Graded on a Curve:
Paul McCartney & Wings, Band On The Run 50th Anniversary Edition

Band On The Run, the 1973 album from Wings (but billed here as a Paul McCartney album), would not only be considered his best post-Beatles solo album, but vies with George Harrison’s All Things Must Pass and John Lennon’s Plastic Ono Band and Imagine albums as the best solo album from any Beatle.

The album was also a defining work of the first half of the 1970s and easily one of the best albums of that decade. It has been reissued many times over the years, including as a McCartney archival release in 2010. This new double-album, vinyl reissue, to mark the 50th anniversary of the album’s release offers a unique package but more importantly may be one of the best sounding Abbey Road Studios vinyl remasters to date.

The album came after two McCartney solo albums and two albums from Wings, the group that centered around McCartney, his wife Linda, and Denny Laine. The tortured history of the album included challenging living and recording experiences in Lagos in Africa and seismic personnel changes in Wings that effectively became the end of the original Wings lineup.

Oddly, the tone of the album is a buoyant, energetic tour-de-force of great playing amid some of McCartney’s best solo songs and a loose thematic structure that ties the album together into a cohesive work, yet which eschews any heavy, grand conceptual statement. Songs like the title track and “Jet” were ubiquitous staples of AM and FM radio at the time.
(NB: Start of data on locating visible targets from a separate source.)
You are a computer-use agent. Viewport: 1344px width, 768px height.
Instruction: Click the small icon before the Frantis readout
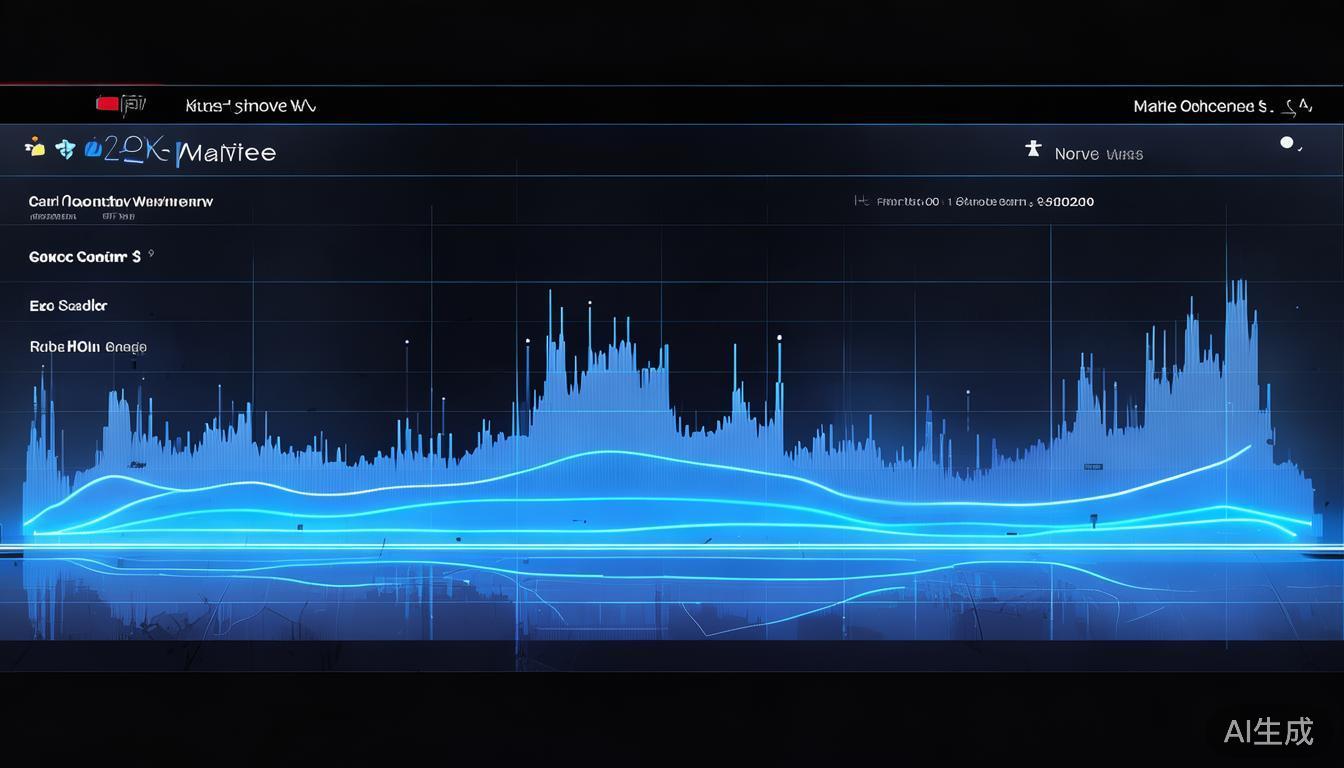pyautogui.click(x=860, y=201)
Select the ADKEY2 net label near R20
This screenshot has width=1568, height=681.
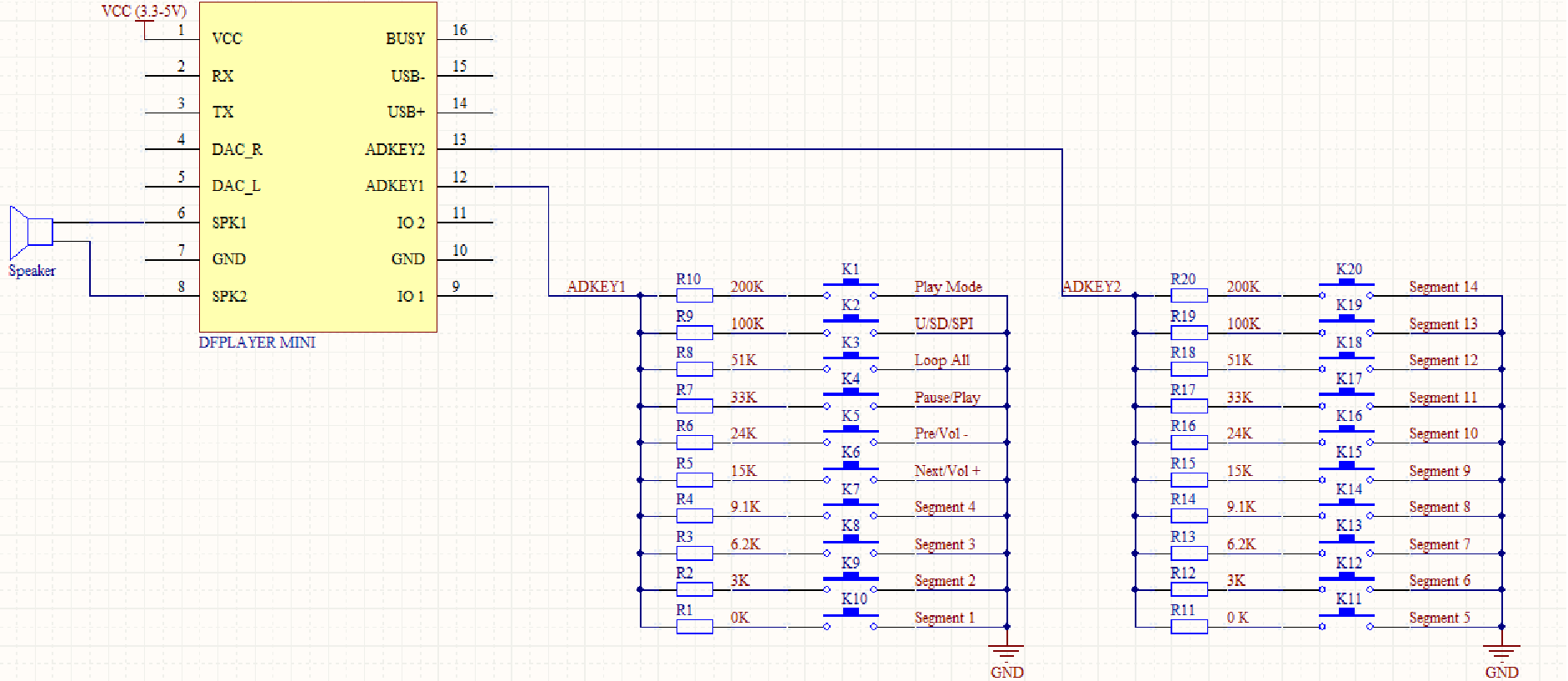coord(1092,287)
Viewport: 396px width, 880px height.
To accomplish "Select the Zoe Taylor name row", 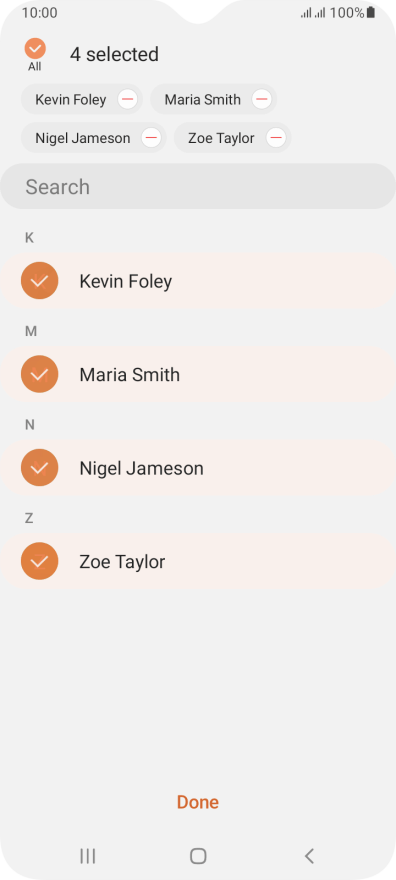I will [198, 561].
This new package features two 180-gram vinyl albums in custom sleeves, two posters, and a certificate of authenticity housed in a sturdy bespoke slipcase box with a modified cover from the original that is white instead of black and uses raised lettering and photos to great effect. The original poster of various polaroids of the sessions from the photography of Linda McCartney is included.

The original album included here, reflecting the U.S. release, includes “Helen Wheels” and is billed as Paul McCartney, not Paul McCartney and Wings, was half-speed mastered from digital files by Miles Showell at Abbey Road Studios and was pressed at Optimal in Germany. The second album was cut by Alex Wharton, not Showell.

This is the sixth in the series of McCartney/Wings Abbey Road half-speed masters, which includes the albums McCartney, Ram, Wild Life, Red Rose Speedway, and the post Wings much later release Flaming Pie. This is hands down the best sounding of the lot. As good as the Abbey Road remastered albums are, some sound a little dull and lifeless in spots, no doubt as in the case of the early ’70s albums, they are reflective of the more organic and stripped-down recording approach of the original albums and trying to stay true to the period sound.

Along with the blockbuster title track, “Helen Wheels” and “Jet,” the album is filled with memorable songs, including “Bluebird,” a follow-up of sorts to McCartney’s composition “Blackbird” from the White Album. The rest of the songs are replete with an imaginative whimsy and tunefulness that reflect McCartney at the height of his powers.

The second album includes what’s billed as the “Underdubbed” versions of all the songs from the original album, which is different from the finished album primarily due to the fact that it leaves out Tony Visconti’s orchestrations and “Nineteen Hundred and Eighty-Five” is presented as an instrumental.

The songs are ordered out of sequence from the original album. Owing to McCartney’s ability to make music in the studio that sounds nearly fully realized almost from the demo stage, these rough mixes sound very near to the finished versions. The package art boasts a smart bootleg-style look with a passport sticker that reflects the various locales where the album was recorded. There is also another poster of various previously unreleased polaroids of the sessions from the photography of Linda McCartney.

While many bemoaned the break-up of The Beatles, the results of the four going solo in the ’70s freed them all up to make music solely on their own individual terms and, in the case of Band On The Run, yielded an album of timeless, sublime musicianship and songwriting nearly unmatched in the 1970s and which still sounds fresh and exciting today.